AIM OF THE TASK » Convert every line of the items below into a numbered list, omitting any blank lines and leaving the pictures out of your answer.

DATA IN THIS EXERCISE »
= = = =

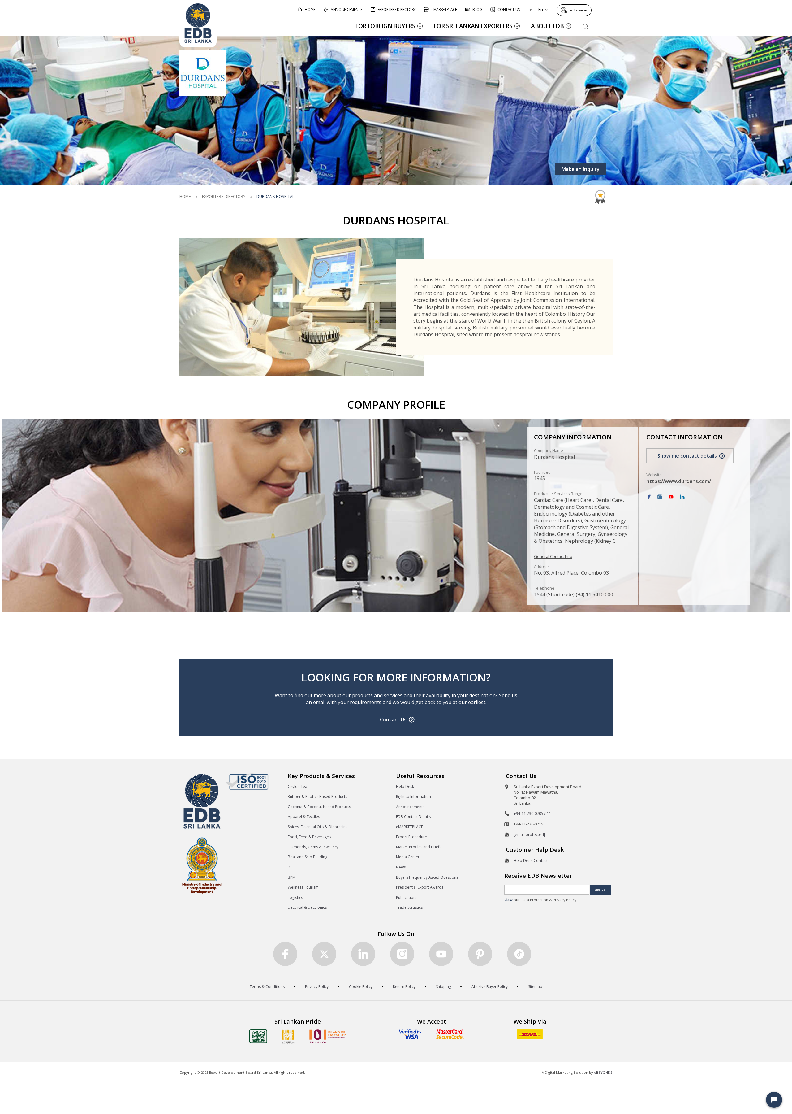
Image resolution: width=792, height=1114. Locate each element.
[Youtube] (441, 954)
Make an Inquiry (581, 169)
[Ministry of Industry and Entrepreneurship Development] (201, 865)
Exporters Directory (223, 196)
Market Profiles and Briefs (418, 847)
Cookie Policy (360, 986)
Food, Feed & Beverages (309, 836)
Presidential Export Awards (419, 887)
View (508, 900)
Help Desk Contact (531, 860)
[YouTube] (671, 497)
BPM (291, 877)
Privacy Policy (317, 986)
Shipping (443, 986)
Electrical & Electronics (307, 907)
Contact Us (393, 719)
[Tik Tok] (519, 954)
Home (185, 196)
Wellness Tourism (303, 887)
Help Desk (405, 786)
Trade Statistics (409, 907)
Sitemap (535, 986)
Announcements (410, 806)
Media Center (408, 856)
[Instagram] (659, 497)
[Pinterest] (480, 954)
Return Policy (404, 986)
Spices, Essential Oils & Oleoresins (317, 826)
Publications (406, 897)
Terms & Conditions (267, 986)
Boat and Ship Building (307, 856)
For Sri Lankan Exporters (473, 26)
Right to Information (413, 796)
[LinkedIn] (682, 497)
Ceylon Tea (297, 786)
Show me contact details (687, 455)
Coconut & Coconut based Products (319, 806)
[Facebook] (649, 497)
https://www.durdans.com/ (678, 481)
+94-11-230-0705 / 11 (532, 813)
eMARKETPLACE (409, 826)
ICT (290, 867)
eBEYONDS (603, 1072)
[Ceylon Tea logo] (258, 1036)
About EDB (547, 26)
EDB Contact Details (413, 816)
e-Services (579, 10)
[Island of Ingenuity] (327, 1036)
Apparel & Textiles (304, 816)
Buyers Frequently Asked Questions (427, 877)
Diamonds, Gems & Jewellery (313, 847)
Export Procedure (411, 836)
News (401, 867)
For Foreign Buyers (385, 26)
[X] (324, 954)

= = = =

WRITTEN RESPONSE »
1. Image resolution: width=792, height=1114. Locate each element.
2. [Youtube] (441, 954)
3. Make an Inquiry (581, 169)
4. [Ministry of Industry and Entrepreneurship Development] (201, 865)
5. Exporters Directory (223, 196)
6. Market Profiles and Briefs (418, 847)
7. Cookie Policy (360, 986)
8. Food, Feed & Beverages (309, 836)
9. Presidential Export Awards (419, 887)
10. View (508, 900)
11. Help Desk Contact (531, 860)
12. [YouTube] (671, 497)
13. BPM (291, 877)
14. Privacy Policy (317, 986)
15. Shipping (443, 986)
16. Electrical & Electronics (307, 907)
17. Contact Us (393, 719)
18. [Tik Tok] (519, 954)
19. Home (185, 196)
20. Wellness Tourism (303, 887)
21. Help Desk (405, 786)
22. Trade Statistics (409, 907)
23. Sitemap (535, 986)
24. Announcements (410, 806)
25. Media Center (408, 856)
26. [Instagram] (659, 497)
27. [Pinterest] (480, 954)
28. Return Policy (404, 986)
29. Spices, Essential Oils & Oleoresins (317, 826)
30. Publications (406, 897)
31. Terms & Conditions (267, 986)
32. Boat and Ship Building (307, 856)
33. For Sri Lankan Exporters (473, 26)
34. Right to Information (413, 796)
35. [LinkedIn] (682, 497)
36. Ceylon Tea (297, 786)
37. Show me contact details (687, 455)
38. Coconut & Coconut based Products (319, 806)
39. [Facebook] (649, 497)
40. https://www.durdans.com/ (678, 481)
41. +94-11-230-0705 / 11 (532, 813)
42. eMARKETPLACE (409, 826)
43. ICT (290, 867)
44. eBEYONDS (603, 1072)
45. [Ceylon Tea logo] (258, 1036)
46. About EDB (547, 26)
47. EDB Contact Details (413, 816)
48. e-Services (579, 10)
49. [Island of Ingenuity] (327, 1036)
50. Apparel & Textiles (304, 816)
51. Buyers Frequently Asked Questions (427, 877)
52. Diamonds, Gems & Jewellery (313, 847)
53. Export Procedure (411, 836)
54. News (401, 867)
55. For Foreign Buyers (385, 26)
56. [X] (324, 954)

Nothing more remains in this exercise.